Everything is ready to start the server:

docker run --gpus='"device=0"' -it --shm-size=256m --rm -p8000:8000 -p8001:8001 -p8002:8002 -v /{full_path_to}/service_model_repo:/models nvcr.io/nvidia/tritonserver:23.12-py3 tritonserver --model-repository=/models

Building a client application:

import time

import numpy as np
import tritonclient.grpc as grpcclient
from tritonclient.utils import np_to_triton_dtype


# define client
client = grpcclient.InferenceServerClient(url="localhost:8001")

# processing text
text_data = 'Sample text'
text_obj = np.array([text_data], dtype="object")

# convert input to tensor
input_tensors = [grpcclient.InferInput("input_text", text_obj.shape, np_to_triton_dtype(text_obj.dtype))]
input_tensors[0].set_data_from_numpy(text_obj)

# make call 
start_time = time.time()
results = client.infer(model_name="ensemble_model", inputs=input_tensors)
print("--- %s seconds ---" % (time.time() - start_time))

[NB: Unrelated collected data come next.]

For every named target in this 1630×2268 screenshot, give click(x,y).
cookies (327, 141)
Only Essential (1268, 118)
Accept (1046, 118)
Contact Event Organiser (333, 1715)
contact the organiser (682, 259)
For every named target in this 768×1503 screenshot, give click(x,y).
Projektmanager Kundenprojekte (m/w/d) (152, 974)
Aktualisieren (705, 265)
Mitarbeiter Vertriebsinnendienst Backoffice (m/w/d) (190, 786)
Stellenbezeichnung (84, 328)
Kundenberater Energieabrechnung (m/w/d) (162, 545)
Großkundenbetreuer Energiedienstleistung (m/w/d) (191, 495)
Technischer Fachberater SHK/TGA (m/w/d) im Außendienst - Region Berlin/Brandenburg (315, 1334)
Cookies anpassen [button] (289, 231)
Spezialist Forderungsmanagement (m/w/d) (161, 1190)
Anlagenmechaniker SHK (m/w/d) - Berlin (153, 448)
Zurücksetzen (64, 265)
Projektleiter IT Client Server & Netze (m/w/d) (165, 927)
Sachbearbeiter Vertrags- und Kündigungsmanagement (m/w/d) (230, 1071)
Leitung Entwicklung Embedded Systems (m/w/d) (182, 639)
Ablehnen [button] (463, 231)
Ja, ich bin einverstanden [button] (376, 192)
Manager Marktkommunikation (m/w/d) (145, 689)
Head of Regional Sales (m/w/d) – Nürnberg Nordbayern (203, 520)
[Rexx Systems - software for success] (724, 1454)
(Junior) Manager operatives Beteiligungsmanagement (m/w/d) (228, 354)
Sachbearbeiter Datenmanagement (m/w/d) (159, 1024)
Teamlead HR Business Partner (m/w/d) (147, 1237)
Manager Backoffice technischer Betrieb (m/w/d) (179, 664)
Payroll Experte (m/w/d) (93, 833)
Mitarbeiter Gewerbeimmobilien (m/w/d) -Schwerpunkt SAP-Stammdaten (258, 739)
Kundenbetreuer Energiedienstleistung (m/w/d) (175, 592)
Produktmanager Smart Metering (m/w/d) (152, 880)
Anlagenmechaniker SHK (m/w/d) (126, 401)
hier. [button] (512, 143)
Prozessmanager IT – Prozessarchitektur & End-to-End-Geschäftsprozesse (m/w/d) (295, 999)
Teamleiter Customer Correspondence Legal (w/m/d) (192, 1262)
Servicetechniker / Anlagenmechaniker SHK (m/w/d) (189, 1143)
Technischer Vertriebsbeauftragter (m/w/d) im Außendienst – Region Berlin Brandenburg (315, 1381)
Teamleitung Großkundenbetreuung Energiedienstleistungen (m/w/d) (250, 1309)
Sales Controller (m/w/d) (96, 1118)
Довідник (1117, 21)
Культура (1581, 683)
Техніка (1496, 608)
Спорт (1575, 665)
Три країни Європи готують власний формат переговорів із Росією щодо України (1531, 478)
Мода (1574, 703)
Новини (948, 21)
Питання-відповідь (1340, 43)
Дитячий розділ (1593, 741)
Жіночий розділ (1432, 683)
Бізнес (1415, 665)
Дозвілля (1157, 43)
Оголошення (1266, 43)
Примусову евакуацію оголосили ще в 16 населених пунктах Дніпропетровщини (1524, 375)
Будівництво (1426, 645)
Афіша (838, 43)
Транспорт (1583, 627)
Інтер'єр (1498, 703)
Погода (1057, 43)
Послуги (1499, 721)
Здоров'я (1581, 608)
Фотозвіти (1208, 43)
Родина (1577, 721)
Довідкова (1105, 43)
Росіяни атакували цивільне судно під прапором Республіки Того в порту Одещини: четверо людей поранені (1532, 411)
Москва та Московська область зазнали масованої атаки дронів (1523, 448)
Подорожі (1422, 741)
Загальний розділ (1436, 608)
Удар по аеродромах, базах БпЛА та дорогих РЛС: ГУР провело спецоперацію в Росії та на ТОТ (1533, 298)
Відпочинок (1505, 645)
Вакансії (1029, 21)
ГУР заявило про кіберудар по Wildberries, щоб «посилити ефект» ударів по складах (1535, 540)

# convert answer to string
output_data = results.as_numpy("answer").astype(str)
print(output_data)

Then run client application:

# conda activate env_name
python client.py
# answer: ['{"hate": "0.0007111975", "abusing": "0.0004021231", "neutral": "0.0011137378", "spam": "0.9977728"}']

6. Using dynamic batching and instance group Dynamic Batching and Concurrent Model Execution are features of Triton that improve throughput (More info). To use them, just add the model configuration file:

name: "postprocessing"
backend: "python"
max_batch_size: 0
input [
    {
        name: "output"
        data_type: TYPE_FP32
        dims: [ -1, 4 ]
    }
]
output [
    {
        name: "answer"
        data_type: TYPE_STRING
        dims: [ -1 ]
    }
]

instance_group [{ kind: KIND_GPU }]
dynamic_batching { }

Also you can analyze you model using Triton Analyzer

7. Preparing proto files for publishing Though you can use default triton protobuf files for publishing, it is not recommended. The reason is that default proto files contain configuration and management methods, which can be accessed by users. So to avoid ill intent actions from the users, proto files are reduced to contain only methods which are necessary to call the service.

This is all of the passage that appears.